Nelly Bassily | September 8, 2008
For farmers, there’s no sweeter sound than the spatter of rain hitting their field in the right amount at the right time. And there’s hardly a sweeter sight than green sprouts poking their way through rich earth. Farmers in much of Namibia were deprived of these sights and sounds of a promising growing season when floods swept through the country earlier this year. Heavy rains can wash away soil and waterlog sprouting seedlings, leaving farmers with little hope for harvest time. But thanks to new agricultural techniques, Letta Sebron’s harvest was better than ever.
For the past two agricultural seasons, Ms. Sebron has practiced conservation agriculture – a method that improves soil quality, making it better able to retain water and less likely to wash away with heavy rain. When preparing the land for planting, Ms. Sebron forgoes traditional tilling or ploughing. Instead, she rips and furrows the land, two agricultural techniques that, when used together, allow water and roots to penetrate deeply.

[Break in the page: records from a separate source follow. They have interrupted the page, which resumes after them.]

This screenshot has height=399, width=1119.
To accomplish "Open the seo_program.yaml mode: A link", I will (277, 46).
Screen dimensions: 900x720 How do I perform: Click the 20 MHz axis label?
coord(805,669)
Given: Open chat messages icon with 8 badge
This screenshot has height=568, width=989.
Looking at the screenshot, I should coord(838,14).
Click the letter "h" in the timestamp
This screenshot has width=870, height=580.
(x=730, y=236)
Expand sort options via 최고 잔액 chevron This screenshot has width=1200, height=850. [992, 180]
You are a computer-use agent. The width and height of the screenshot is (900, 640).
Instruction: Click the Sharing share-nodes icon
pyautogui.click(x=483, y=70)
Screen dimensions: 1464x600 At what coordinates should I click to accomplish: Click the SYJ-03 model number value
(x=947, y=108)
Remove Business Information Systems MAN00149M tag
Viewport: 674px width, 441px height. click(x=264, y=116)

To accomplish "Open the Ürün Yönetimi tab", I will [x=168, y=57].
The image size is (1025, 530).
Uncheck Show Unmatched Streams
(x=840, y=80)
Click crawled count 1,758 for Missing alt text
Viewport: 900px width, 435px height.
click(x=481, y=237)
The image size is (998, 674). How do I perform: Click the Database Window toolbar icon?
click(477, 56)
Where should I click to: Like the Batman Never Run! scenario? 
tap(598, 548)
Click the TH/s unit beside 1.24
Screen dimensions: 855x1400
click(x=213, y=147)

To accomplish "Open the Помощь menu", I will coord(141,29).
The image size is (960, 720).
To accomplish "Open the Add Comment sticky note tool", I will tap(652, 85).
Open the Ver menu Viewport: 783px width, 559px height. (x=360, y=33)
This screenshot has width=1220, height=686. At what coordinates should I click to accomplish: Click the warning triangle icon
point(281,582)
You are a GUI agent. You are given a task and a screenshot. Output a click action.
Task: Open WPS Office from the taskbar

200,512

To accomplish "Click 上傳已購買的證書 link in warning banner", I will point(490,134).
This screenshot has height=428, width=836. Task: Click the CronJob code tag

She says that with conservation agriculture, her crop yields are less dependent on having a good rainy season.
Twenty Namibian farmers participated in on-farm trials of conservation farming techniques through the Conservation Tillage Project, or CONTILL. Rod Davis works with CONTILL. Farms on which conservation practices were paired with fertilizer use produced four times higher yields than farms using traditional methods such as tilling and ploughing. Even on farms where no fertilizer was used, farmers yielded twice as much with conservation techniques than they used to with traditional practices.
In fact, conservation agriculture not only prevents soil erosion and encourages moisture retention, it also boosts soil fertility. And as chemical fertilizers have skyrocketed in price, the Zambia National Farmers Union is promoting conservation techniques as an alternative to heavy fertilizer use.
Guy Robinson is president of the Zambia National Farmers Union. He says fertilizer costs have tripled in his country. The Zambian government provides fertilizer subsidies to some vulnerable groups, but Mr. Robinson says that most small-scale farmers will not see a subsidy. He encouraged farmers to reduce their need for fertilizer through conservation farming practices.
Conservation agriculture involves leaving crop residues on the field. Residues protect the soil from heat and heavy rain, and they fertilize the soil as they break down. Intercropping and crop rotation are also important conservation techniques. Together, these practices reduce depletion of soil nutrients, and deter pests and plant diseases.
According to Mr. Robinson, the Zambia National Farmers Union has conclusively proven that conservation agriculture can boost yields and “do wonders.”. Ms. Sebron would agree. She says that her crop yields are less dependent on rain because conservation agriculture techniques retain fertility and moisture in the soil. She says these techniques have restored her livelihood to the level she enjoyed in past years, when the climate was more predictable.